======== Data for processing
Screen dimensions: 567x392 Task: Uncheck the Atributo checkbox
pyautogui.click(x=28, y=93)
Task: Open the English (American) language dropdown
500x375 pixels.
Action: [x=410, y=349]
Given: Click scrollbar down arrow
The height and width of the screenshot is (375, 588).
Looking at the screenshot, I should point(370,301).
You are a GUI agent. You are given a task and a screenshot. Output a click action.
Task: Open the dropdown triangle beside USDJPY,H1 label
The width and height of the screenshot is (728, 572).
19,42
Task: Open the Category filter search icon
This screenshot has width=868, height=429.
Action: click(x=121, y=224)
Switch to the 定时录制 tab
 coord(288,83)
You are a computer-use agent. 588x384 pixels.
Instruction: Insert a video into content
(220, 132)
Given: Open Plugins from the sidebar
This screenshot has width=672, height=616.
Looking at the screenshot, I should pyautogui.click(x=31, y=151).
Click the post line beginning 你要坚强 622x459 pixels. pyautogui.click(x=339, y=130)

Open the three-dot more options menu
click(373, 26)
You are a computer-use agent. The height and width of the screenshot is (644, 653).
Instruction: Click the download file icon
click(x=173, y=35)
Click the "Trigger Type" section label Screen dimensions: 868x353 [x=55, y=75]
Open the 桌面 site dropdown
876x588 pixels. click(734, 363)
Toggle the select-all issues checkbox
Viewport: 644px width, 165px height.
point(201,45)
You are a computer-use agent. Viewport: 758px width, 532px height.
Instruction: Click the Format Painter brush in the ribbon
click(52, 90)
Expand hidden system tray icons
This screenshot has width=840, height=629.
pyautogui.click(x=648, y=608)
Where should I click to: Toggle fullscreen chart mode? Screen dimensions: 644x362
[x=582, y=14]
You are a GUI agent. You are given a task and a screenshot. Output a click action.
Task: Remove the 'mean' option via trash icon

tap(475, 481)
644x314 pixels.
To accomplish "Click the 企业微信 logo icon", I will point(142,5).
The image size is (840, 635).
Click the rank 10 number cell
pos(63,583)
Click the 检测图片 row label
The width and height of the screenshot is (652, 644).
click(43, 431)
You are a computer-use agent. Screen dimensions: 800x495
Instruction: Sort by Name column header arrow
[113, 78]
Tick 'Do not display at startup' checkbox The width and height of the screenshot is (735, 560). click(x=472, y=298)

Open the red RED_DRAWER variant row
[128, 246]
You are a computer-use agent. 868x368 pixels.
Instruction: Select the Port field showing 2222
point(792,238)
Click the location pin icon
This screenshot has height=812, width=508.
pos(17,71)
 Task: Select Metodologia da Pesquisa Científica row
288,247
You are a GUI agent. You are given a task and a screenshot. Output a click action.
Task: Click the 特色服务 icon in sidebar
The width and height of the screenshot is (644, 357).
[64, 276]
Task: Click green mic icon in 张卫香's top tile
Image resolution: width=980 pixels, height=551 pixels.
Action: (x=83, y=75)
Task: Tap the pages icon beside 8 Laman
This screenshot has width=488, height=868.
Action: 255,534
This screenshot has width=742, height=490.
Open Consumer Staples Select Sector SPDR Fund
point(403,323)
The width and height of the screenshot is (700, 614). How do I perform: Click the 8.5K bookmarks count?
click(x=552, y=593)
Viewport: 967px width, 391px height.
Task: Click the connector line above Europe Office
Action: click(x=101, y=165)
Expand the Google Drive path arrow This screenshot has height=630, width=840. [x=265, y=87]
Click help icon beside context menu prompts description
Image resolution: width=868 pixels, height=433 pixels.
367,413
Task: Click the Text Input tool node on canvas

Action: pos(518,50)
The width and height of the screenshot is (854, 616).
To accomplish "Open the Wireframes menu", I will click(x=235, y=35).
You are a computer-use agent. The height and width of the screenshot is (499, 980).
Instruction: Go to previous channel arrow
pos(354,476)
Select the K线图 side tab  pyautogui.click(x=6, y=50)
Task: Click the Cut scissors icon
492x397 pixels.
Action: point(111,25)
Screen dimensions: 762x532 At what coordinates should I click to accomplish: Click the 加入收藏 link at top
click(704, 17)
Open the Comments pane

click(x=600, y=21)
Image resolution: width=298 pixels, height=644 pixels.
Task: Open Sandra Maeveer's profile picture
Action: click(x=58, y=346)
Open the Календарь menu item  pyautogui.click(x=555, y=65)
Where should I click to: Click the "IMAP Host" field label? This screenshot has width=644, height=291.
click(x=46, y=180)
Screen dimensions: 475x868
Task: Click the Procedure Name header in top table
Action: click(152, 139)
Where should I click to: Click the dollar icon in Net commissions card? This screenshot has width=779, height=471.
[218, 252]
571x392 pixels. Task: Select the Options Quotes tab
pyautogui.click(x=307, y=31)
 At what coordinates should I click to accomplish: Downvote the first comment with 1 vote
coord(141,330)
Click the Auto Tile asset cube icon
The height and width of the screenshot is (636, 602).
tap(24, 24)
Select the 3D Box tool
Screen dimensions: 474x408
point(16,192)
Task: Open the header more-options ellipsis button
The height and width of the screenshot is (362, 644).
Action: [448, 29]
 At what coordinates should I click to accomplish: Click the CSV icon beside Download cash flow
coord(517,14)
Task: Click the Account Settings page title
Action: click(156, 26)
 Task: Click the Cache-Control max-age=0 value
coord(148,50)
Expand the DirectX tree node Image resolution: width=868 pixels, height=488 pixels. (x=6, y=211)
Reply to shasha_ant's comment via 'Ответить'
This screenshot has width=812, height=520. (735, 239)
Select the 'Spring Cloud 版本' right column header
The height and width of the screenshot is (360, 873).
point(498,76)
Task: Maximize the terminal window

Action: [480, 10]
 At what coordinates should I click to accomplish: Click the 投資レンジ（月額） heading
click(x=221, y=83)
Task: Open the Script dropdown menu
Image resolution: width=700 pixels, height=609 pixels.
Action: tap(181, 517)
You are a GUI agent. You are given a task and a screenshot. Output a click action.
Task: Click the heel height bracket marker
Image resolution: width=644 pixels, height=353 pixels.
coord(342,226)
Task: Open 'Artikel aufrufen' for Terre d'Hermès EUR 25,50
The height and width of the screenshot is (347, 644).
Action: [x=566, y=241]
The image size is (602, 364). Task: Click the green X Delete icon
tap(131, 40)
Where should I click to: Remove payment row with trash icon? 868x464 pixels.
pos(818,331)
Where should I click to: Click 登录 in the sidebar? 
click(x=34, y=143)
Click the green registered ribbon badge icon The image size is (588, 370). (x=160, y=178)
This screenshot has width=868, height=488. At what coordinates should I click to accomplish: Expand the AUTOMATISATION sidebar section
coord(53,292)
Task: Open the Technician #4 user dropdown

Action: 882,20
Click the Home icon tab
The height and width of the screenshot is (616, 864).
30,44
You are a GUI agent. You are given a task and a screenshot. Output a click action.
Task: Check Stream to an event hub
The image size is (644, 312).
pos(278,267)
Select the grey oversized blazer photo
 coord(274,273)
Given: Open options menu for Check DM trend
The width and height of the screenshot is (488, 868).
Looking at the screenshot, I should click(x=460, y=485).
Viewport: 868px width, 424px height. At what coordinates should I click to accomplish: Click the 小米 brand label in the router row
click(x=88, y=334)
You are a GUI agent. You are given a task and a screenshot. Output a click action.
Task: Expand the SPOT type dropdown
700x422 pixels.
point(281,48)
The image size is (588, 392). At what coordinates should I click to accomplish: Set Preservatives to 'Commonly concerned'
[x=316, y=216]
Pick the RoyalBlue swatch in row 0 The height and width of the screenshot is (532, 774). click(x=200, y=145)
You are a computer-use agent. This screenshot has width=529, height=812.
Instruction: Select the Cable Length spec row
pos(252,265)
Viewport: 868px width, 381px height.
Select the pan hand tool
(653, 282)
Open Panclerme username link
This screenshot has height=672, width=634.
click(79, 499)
================
◆ Task brief ◆
Set down the preceding data verbatim. Every line belongs in the copy.

◆ Exercise output ◆
Screen dimensions: 567x392 Task: Uncheck the Atributo checkbox
pyautogui.click(x=28, y=93)
Task: Open the English (American) language dropdown
500x375 pixels.
Action: [x=410, y=349]
Given: Click scrollbar down arrow
The height and width of the screenshot is (375, 588).
Looking at the screenshot, I should point(370,301).
You are a GUI agent. You are given a task and a screenshot. Output a click action.
Task: Open the dropdown triangle beside USDJPY,H1 label
The width and height of the screenshot is (728, 572).
19,42
Task: Open the Category filter search icon
This screenshot has width=868, height=429.
Action: click(x=121, y=224)
Switch to the 定时录制 tab
 coord(288,83)
You are a computer-use agent. 588x384 pixels.
Instruction: Insert a video into content
(220, 132)
Given: Open Plugins from the sidebar
This screenshot has width=672, height=616.
Looking at the screenshot, I should pyautogui.click(x=31, y=151).
Click the post line beginning 你要坚强 622x459 pixels. pyautogui.click(x=339, y=130)

Open the three-dot more options menu
click(373, 26)
You are a computer-use agent. The height and width of the screenshot is (644, 653).
Instruction: Click the download file icon
click(x=173, y=35)
Click the "Trigger Type" section label Screen dimensions: 868x353 [x=55, y=75]
Open the 桌面 site dropdown
876x588 pixels. click(734, 363)
Toggle the select-all issues checkbox
Viewport: 644px width, 165px height.
point(201,45)
You are a computer-use agent. Viewport: 758px width, 532px height.
Instruction: Click the Format Painter brush in the ribbon
click(52, 90)
Expand hidden system tray icons
This screenshot has width=840, height=629.
pyautogui.click(x=648, y=608)
Where should I click to: Toggle fullscreen chart mode? Screen dimensions: 644x362
[x=582, y=14]
You are a GUI agent. You are given a task and a screenshot. Output a click action.
Task: Remove the 'mean' option via trash icon

tap(475, 481)
644x314 pixels.
To accomplish "Click the 企业微信 logo icon", I will point(142,5).
The image size is (840, 635).
Click the rank 10 number cell
pos(63,583)
Click the 检测图片 row label
The width and height of the screenshot is (652, 644).
click(43, 431)
You are a computer-use agent. Screen dimensions: 800x495
Instruction: Sort by Name column header arrow
[113, 78]
Tick 'Do not display at startup' checkbox The width and height of the screenshot is (735, 560). click(x=472, y=298)

Open the red RED_DRAWER variant row
[128, 246]
You are a computer-use agent. 868x368 pixels.
Instruction: Select the Port field showing 2222
point(792,238)
Click the location pin icon
This screenshot has height=812, width=508.
pos(17,71)
 Task: Select Metodologia da Pesquisa Científica row
288,247
You are a GUI agent. You are given a task and a screenshot. Output a click action.
Task: Click the 特色服务 icon in sidebar
The width and height of the screenshot is (644, 357).
[64, 276]
Task: Click green mic icon in 张卫香's top tile
Image resolution: width=980 pixels, height=551 pixels.
Action: (x=83, y=75)
Task: Tap the pages icon beside 8 Laman
This screenshot has width=488, height=868.
Action: 255,534
This screenshot has width=742, height=490.
Open Consumer Staples Select Sector SPDR Fund
point(403,323)
The width and height of the screenshot is (700, 614). How do I perform: Click the 8.5K bookmarks count?
click(x=552, y=593)
Viewport: 967px width, 391px height.
Task: Click the connector line above Europe Office
Action: click(x=101, y=165)
Expand the Google Drive path arrow This screenshot has height=630, width=840. [x=265, y=87]
Click help icon beside context menu prompts description
Image resolution: width=868 pixels, height=433 pixels.
367,413
Task: Click the Text Input tool node on canvas

Action: pos(518,50)
The width and height of the screenshot is (854, 616).
To accomplish "Open the Wireframes menu", I will click(x=235, y=35).
You are a computer-use agent. The height and width of the screenshot is (499, 980).
Instruction: Go to previous channel arrow
pos(354,476)
Select the K线图 side tab  pyautogui.click(x=6, y=50)
Task: Click the Cut scissors icon
492x397 pixels.
Action: point(111,25)
Screen dimensions: 762x532 At what coordinates should I click to accomplish: Click the 加入收藏 link at top
click(704, 17)
Open the Comments pane

click(x=600, y=21)
Image resolution: width=298 pixels, height=644 pixels.
Task: Open Sandra Maeveer's profile picture
Action: click(x=58, y=346)
Open the Календарь menu item  pyautogui.click(x=555, y=65)
Where should I click to: Click the "IMAP Host" field label? This screenshot has width=644, height=291.
click(x=46, y=180)
Screen dimensions: 475x868
Task: Click the Procedure Name header in top table
Action: click(152, 139)
Where should I click to: Click the dollar icon in Net commissions card? This screenshot has width=779, height=471.
[218, 252]
571x392 pixels. Task: Select the Options Quotes tab
pyautogui.click(x=307, y=31)
 At what coordinates should I click to accomplish: Downvote the first comment with 1 vote
coord(141,330)
Click the Auto Tile asset cube icon
The height and width of the screenshot is (636, 602).
tap(24, 24)
Select the 3D Box tool
Screen dimensions: 474x408
point(16,192)
Task: Open the header more-options ellipsis button
The height and width of the screenshot is (362, 644).
Action: [448, 29]
 At what coordinates should I click to accomplish: Click the CSV icon beside Download cash flow
coord(517,14)
Task: Click the Account Settings page title
Action: click(156, 26)
 Task: Click the Cache-Control max-age=0 value
coord(148,50)
Expand the DirectX tree node Image resolution: width=868 pixels, height=488 pixels. (x=6, y=211)
Reply to shasha_ant's comment via 'Ответить'
This screenshot has width=812, height=520. (735, 239)
Select the 'Spring Cloud 版本' right column header
The height and width of the screenshot is (360, 873).
point(498,76)
Task: Maximize the terminal window

Action: [480, 10]
 At what coordinates should I click to accomplish: Click the 投資レンジ（月額） heading
click(x=221, y=83)
Task: Open the Script dropdown menu
Image resolution: width=700 pixels, height=609 pixels.
Action: tap(181, 517)
You are a GUI agent. You are given a task and a screenshot. Output a click action.
Task: Click the heel height bracket marker
Image resolution: width=644 pixels, height=353 pixels.
coord(342,226)
Task: Open 'Artikel aufrufen' for Terre d'Hermès EUR 25,50
The height and width of the screenshot is (347, 644).
Action: [x=566, y=241]
The image size is (602, 364). Task: Click the green X Delete icon
tap(131, 40)
Where should I click to: Remove payment row with trash icon? 868x464 pixels.
pos(818,331)
Where should I click to: Click 登录 in the sidebar? 
click(x=34, y=143)
Click the green registered ribbon badge icon The image size is (588, 370). (x=160, y=178)
This screenshot has width=868, height=488. At what coordinates should I click to accomplish: Expand the AUTOMATISATION sidebar section
coord(53,292)
Task: Open the Technician #4 user dropdown

Action: 882,20
Click the Home icon tab
The height and width of the screenshot is (616, 864).
30,44
You are a GUI agent. You are given a task and a screenshot. Output a click action.
Task: Check Stream to an event hub
The image size is (644, 312).
pos(278,267)
Select the grey oversized blazer photo
 coord(274,273)
Given: Open options menu for Check DM trend
The width and height of the screenshot is (488, 868).
Looking at the screenshot, I should click(x=460, y=485).
Viewport: 868px width, 424px height. At what coordinates should I click to accomplish: Click the 小米 brand label in the router row
click(x=88, y=334)
You are a GUI agent. You are given a task and a screenshot. Output a click action.
Task: Expand the SPOT type dropdown
700x422 pixels.
point(281,48)
The image size is (588, 392). At what coordinates should I click to accomplish: Set Preservatives to 'Commonly concerned'
[x=316, y=216]
Pick the RoyalBlue swatch in row 0 The height and width of the screenshot is (532, 774). click(x=200, y=145)
You are a computer-use agent. This screenshot has width=529, height=812.
Instruction: Select the Cable Length spec row
pos(252,265)
Viewport: 868px width, 381px height.
Select the pan hand tool
(653, 282)
Open Panclerme username link
This screenshot has height=672, width=634.
click(79, 499)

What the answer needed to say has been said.